> _Consegna_:
Rispondi in base all'articolo su Whitney Houston:
(a) In quale data è morta la cantante?
(b) Come si chiama il regista del documentario e di quale nazionalità è?
(c) Come si chiama la madre di Whitney?

> _Estratto del testo_:

Esattamente l'11 febbraio 2012, ci lasciava una delle più grandi voci del panorama musicale: Whitney Houston [VIDEO]. A più di sei anni di distanza dalla morte, il regista scozzese Kevin Macdonald decide di realizzare un documentario sulla vita della cantante: In questa finestra di approfondimento, il regista si è concentrato sulla presunta relazione tra la cantante e Robyn Crawford, amica ed assistente della cantante.

Whitney Houston e difficili anni tra alcool, droga e violenza

"Spero che questo film esprima quello che io penso sia la verità" afferma il regista Macdonald. Voci di corridoio hanno da sempre sostenuto la relazione tra Whitney e Robyn, ma mai nessuna di queste voci aveva trovato conferma.

Prima dell'incontro con Bobby Brown infatti, Whitney iniziò una costante frequentazione con Robyn. Il regista racconterà nello specifico la turbolenta vita della cantante [VIDEO] e i continui tentativi di Robyn di salvarle la vita.

Come noto, infatti, la celebre cantante ha vissuto proprio gli anni in cui era all'apice del successo in un difficile tunnel di alcool, droga e violenza. Chi le stava accanto era a conoscenza della storia d'amore tra le due, una storia che avrebbe potuto salvarle la vita.

L'omosessualità avrebbe potuto salvarle la vita

Cissy, la madre di Whitney, non ha battuto ciglio riguardo la presunta omosessualità (o anche bisessualità, come riportato da alcune voci vicine alla diva) della figlia. D'altronde era un argomento tabù per la cantante che, dichiarandosi, avrebbe avuto molto da perdere.

> _Insieme di record_:
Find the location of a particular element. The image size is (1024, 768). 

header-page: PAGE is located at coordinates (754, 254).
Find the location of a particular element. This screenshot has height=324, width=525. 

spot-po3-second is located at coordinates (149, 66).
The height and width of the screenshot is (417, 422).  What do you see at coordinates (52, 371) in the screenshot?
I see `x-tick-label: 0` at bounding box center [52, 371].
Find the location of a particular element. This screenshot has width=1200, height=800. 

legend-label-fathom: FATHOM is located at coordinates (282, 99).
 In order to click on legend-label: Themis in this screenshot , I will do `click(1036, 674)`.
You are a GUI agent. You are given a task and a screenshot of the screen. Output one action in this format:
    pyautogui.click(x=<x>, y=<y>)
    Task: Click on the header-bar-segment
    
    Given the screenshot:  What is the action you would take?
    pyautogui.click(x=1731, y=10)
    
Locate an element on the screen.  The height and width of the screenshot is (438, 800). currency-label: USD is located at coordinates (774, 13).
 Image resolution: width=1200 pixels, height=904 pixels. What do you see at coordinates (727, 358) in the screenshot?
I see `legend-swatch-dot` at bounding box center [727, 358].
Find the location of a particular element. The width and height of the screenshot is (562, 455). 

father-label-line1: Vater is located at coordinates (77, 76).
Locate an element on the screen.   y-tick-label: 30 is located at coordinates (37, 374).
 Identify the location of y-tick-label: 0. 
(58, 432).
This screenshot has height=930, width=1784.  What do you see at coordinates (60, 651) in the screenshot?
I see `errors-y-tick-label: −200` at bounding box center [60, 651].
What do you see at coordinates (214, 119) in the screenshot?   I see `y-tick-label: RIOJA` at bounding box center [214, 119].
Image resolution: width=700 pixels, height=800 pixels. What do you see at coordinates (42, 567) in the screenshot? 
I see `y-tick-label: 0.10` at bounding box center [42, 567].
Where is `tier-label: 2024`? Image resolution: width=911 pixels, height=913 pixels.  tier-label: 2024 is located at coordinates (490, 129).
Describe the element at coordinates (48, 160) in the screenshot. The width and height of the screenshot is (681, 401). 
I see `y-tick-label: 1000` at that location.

> _Compito svolto_:
(a) Whitney Houston è morta l'11 febbraio 2012.
(b) Il regista si chiama Kevin Macdonald ed è scozzese.
(c) La madre di Whitney si chiama Cissy.